Il caso Garlasco, però, non è solo una storia da talk show. È un enigma che continua a sfidare la giustizia italiana, un labirinto di perizie, ricorsi, testimonianze e dubbi che hanno già consumato più di una generazione di cronisti. Ma quanta verità emerge davvero in trasmissioni come Mattino 5? Quando un avvocato annuncia di voler fare un corso da analista, stiamo assistendo a un passo verso la verità o a un passo verso il ridicolo? Non è forse questa la vera domanda che dovremmo porci?

Il pubblico, intanto, resta sospeso tra indignazione e dipendenza. C’è chi si scandalizza per il tono da intrattenimento, e c’è chi non riesce a smettere di seguire, puntata dopo puntata, aggiornamento dopo aggiornamento. Una dipendenza morbosa, come un romanzo giallo senza fine, in cui però la posta in gioco non è fittizia: è la vita di una ragazza, è la dignità di una famiglia, è la credibilità di un intero sistema giudiziario.

La stessa Panicucci, con la sua furia improvvisa, sembra aver percepito il rischio di oltrepassare il limite. Perché ridere di un caso come Garlasco significa ammettere che non crediamo più nella giustizia, significa piegare il dolore al gioco dell’audience. Eppure, il giorno dopo, ci ritroviamo di nuovo lì, davanti allo schermo, ad ascoltare nuove versioni, nuovi dettagli, nuove “analisi rapide”. Come se il tempo non bastasse mai a chiudere i conti con questa storia.

In fondo, questa televisione ci restituisce un’immagine amara di noi stessi: un Paese che preferisce il dibattito infinito alla verità definitiva, che preferisce l’urlo alla sentenza, che si nutre di contraddizioni e si disseta di polemiche. Non è solo il caso Garlasco a essere trascinato nel fango dello spettacolo, siamo noi spettatori a volerci sporcare le mani, a non accontentarci mai, a chiedere sempre un colpo di scena in più.

E allora sì, forse Panicucci ha ragione: non c’è nulla da ridere. Ma forse c’è anche molto da temere.

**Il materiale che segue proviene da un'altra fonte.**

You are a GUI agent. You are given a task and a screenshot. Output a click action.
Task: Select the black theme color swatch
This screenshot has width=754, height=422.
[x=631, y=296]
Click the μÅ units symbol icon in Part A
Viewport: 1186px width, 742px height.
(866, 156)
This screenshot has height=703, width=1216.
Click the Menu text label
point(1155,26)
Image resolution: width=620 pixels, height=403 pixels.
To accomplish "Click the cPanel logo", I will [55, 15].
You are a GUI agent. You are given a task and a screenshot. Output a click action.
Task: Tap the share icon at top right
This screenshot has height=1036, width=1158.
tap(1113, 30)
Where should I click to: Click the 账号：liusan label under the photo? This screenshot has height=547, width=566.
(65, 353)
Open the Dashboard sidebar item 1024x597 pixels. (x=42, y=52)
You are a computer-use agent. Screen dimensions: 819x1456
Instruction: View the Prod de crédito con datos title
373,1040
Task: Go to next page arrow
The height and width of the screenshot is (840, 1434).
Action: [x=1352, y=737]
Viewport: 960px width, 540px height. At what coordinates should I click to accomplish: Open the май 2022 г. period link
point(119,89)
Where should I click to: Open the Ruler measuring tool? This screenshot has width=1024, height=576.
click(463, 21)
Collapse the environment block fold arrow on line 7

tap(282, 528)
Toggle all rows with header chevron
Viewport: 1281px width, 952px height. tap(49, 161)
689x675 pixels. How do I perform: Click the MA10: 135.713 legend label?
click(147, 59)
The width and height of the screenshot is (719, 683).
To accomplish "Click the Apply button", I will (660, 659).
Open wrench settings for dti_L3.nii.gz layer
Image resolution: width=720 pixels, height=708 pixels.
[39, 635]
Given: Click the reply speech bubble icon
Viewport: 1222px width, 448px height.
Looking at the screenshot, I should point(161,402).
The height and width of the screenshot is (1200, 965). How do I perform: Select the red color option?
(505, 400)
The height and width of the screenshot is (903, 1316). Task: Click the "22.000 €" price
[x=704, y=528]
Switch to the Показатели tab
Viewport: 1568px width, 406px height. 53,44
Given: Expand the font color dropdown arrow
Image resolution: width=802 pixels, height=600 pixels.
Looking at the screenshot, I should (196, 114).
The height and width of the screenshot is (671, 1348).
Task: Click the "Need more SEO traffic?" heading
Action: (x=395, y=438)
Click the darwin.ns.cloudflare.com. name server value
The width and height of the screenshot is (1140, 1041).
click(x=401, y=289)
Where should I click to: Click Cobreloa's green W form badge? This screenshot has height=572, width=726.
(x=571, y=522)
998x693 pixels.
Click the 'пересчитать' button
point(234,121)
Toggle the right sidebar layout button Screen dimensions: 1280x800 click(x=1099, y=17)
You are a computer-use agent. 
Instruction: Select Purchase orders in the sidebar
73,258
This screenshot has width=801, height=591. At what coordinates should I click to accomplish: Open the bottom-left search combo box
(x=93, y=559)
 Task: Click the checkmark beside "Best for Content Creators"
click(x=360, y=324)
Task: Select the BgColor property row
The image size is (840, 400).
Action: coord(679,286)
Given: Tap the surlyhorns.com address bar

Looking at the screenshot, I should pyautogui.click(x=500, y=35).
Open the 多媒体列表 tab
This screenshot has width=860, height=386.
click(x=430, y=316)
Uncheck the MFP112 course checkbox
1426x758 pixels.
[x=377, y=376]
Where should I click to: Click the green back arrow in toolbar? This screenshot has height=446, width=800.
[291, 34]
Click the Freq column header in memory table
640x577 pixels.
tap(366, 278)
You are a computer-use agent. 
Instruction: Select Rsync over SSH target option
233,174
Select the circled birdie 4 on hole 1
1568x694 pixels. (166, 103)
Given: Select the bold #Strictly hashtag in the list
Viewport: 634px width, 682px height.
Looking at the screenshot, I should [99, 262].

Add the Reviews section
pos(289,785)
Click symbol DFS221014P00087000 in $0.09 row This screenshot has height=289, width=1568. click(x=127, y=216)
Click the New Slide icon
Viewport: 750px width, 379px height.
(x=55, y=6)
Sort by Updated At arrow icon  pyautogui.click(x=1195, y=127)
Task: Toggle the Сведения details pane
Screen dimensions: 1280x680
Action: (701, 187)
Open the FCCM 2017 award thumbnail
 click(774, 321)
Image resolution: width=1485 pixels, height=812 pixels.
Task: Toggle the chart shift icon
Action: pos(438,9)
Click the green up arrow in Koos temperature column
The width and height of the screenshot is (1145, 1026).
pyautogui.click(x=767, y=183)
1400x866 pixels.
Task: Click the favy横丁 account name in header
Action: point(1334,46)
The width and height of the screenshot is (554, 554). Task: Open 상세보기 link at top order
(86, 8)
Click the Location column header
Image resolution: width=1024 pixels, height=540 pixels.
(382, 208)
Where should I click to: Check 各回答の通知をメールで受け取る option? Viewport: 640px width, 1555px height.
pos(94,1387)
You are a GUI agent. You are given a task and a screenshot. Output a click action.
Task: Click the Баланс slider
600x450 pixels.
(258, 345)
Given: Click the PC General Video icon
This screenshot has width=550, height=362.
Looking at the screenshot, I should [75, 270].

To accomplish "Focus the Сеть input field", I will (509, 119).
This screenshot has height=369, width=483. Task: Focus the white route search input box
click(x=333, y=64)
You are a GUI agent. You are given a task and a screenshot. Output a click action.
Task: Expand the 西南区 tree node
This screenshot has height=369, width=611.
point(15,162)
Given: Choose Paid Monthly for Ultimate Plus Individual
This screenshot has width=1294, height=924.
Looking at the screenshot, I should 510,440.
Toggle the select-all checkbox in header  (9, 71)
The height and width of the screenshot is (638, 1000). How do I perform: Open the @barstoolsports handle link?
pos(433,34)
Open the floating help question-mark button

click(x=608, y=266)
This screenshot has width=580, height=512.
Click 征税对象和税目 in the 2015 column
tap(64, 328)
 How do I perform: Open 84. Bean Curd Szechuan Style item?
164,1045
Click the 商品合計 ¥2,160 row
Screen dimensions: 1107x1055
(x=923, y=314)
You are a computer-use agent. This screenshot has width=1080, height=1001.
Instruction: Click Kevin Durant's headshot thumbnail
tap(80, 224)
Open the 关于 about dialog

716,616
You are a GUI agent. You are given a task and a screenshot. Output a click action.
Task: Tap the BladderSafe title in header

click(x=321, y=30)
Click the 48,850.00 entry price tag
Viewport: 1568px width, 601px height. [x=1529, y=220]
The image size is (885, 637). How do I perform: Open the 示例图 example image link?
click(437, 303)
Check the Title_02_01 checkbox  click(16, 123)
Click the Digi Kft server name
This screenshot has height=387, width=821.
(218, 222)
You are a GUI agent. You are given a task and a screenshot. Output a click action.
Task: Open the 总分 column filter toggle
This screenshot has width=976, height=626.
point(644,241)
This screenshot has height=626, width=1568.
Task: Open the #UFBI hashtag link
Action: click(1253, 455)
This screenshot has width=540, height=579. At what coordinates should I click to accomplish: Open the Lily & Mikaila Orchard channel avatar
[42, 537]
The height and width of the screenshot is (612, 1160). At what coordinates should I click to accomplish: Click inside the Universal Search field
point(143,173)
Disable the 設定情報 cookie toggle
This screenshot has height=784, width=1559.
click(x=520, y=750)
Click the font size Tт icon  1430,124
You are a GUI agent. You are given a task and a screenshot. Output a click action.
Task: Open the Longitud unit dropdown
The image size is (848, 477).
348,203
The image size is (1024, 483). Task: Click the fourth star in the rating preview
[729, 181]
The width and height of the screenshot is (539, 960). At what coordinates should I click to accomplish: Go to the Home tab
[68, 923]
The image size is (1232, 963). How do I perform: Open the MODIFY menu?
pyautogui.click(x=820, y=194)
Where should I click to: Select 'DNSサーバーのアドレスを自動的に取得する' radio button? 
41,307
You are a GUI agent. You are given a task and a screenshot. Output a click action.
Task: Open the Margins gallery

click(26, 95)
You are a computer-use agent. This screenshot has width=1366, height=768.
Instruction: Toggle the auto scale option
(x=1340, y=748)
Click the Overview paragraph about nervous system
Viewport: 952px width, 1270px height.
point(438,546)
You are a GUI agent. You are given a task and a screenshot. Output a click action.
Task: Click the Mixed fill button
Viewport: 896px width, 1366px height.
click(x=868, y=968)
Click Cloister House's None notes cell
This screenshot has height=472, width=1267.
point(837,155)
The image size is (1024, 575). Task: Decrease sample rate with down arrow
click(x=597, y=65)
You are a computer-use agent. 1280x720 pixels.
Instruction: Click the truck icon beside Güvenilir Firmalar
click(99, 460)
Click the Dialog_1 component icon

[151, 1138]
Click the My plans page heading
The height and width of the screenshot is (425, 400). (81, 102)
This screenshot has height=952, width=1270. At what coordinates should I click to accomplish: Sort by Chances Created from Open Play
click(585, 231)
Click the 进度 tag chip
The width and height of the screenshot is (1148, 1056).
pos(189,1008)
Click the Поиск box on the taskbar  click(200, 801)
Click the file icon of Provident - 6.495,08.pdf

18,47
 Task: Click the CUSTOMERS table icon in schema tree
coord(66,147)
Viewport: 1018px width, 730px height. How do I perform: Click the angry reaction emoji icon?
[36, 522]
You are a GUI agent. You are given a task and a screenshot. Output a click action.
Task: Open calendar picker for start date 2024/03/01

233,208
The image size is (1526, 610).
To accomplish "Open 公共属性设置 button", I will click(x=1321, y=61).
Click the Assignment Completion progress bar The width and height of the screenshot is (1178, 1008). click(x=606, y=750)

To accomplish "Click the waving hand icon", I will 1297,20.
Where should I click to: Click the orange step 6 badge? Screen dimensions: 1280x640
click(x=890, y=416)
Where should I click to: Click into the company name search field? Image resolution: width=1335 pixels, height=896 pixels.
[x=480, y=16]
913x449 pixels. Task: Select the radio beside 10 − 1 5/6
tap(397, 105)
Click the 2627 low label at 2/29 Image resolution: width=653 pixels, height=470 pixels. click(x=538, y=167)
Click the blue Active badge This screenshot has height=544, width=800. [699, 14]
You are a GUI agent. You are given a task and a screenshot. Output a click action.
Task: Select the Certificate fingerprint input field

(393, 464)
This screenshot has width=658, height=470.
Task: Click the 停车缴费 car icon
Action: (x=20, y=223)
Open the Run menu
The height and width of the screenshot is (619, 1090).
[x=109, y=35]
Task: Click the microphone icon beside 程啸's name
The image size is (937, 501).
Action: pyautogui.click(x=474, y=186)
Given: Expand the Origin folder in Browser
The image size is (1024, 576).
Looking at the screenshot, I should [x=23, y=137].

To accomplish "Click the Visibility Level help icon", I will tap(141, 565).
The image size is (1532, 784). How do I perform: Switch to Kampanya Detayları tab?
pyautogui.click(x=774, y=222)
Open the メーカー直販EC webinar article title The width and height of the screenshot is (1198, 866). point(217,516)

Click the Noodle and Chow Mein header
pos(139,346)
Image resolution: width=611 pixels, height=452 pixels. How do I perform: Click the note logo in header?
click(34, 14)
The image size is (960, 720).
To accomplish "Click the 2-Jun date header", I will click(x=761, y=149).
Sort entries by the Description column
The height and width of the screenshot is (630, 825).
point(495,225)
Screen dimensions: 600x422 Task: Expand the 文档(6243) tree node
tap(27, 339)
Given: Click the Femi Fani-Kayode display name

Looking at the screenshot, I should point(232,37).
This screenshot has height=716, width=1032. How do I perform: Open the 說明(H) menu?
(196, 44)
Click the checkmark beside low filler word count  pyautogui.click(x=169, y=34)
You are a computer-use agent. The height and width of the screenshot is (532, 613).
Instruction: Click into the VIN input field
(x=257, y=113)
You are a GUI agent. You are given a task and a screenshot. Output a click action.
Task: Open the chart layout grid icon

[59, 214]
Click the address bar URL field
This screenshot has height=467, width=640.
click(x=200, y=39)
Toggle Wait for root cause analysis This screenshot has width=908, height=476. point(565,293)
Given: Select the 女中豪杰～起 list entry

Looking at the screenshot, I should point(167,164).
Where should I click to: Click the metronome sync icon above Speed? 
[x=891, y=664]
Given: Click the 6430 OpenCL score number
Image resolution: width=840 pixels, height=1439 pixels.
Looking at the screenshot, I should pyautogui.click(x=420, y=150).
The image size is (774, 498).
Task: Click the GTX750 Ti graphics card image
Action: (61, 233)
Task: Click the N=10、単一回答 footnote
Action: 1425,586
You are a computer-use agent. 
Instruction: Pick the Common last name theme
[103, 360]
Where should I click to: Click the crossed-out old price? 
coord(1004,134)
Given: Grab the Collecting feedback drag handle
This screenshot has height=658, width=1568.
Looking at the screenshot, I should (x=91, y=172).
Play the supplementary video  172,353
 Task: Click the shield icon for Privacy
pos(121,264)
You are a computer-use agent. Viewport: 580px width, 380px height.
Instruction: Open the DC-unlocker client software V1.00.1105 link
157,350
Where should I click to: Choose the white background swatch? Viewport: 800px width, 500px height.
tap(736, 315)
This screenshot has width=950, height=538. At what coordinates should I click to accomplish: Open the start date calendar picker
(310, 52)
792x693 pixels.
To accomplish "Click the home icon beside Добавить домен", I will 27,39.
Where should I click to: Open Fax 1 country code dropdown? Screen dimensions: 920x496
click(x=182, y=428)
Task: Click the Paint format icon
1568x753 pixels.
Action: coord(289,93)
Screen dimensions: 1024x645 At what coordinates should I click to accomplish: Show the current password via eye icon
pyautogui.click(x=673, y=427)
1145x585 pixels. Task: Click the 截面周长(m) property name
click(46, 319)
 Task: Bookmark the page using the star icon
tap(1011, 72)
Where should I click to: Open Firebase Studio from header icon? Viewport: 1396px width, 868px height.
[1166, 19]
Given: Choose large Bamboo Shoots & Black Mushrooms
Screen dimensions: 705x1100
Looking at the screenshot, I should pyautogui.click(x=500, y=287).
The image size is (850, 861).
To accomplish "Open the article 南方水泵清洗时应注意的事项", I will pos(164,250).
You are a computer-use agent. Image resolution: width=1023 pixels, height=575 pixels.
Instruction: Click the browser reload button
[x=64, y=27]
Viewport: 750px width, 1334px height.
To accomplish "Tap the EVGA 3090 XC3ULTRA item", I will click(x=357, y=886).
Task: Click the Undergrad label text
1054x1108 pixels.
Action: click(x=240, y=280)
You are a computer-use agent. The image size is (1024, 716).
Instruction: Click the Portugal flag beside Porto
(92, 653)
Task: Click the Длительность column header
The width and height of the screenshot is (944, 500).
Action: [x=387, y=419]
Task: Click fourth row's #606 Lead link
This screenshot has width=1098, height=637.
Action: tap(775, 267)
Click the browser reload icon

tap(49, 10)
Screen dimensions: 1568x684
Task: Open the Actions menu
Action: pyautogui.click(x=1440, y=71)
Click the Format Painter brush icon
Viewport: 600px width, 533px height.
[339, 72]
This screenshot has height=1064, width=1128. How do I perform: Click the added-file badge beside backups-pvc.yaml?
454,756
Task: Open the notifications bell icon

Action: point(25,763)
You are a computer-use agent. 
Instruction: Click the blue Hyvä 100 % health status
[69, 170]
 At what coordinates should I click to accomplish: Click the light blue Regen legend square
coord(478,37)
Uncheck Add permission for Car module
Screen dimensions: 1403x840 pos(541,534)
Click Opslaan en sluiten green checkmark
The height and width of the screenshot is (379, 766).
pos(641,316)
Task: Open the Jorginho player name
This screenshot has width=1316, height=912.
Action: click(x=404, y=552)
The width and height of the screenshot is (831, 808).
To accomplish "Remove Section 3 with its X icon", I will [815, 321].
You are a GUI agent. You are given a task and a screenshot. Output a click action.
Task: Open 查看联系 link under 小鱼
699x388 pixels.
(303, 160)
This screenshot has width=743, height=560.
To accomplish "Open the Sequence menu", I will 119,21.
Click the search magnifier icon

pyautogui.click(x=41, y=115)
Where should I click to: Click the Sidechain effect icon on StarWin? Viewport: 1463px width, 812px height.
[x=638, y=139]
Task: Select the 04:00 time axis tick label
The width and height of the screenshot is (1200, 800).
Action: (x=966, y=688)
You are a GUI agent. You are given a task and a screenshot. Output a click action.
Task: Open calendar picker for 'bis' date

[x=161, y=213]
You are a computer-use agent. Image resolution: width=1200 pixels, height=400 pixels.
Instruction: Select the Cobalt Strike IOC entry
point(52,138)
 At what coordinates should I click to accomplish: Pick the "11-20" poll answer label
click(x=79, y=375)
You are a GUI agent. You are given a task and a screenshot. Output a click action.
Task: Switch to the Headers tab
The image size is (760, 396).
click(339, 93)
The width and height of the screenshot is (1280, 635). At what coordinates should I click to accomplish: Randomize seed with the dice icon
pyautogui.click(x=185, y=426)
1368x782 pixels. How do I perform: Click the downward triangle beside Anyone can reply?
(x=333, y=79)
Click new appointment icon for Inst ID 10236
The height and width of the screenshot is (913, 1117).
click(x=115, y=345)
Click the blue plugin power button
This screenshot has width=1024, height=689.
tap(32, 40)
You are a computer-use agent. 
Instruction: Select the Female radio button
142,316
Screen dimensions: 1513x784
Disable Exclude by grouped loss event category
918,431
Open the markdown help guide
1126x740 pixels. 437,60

Perché quando la cronaca nera diventa intrattenimento, la linea tra giustizia e spettacolo si spezza per sempre. E in quel momento non è più Chiara Poggi la protagonista, ma noi. Noi che guardiamo, commentiamo, applaudiamo o fischiamo. Noi che trasformiamo la tragedia in share. Noi che, senza accorgercene, ridiamo di fronte a un delitto.

Il caso di Garlasco non finirà oggi, né domani. Continuerà ad abitare i nostri schermi, a riempire le nostre mattine televisive, a infiammare i social. Continuerà a far discutere, a dividere, a sorprendere. Ma la domanda che rimane sospesa è sempre la stessa: vogliamo davvero la verità o ci basta lo spettacolo?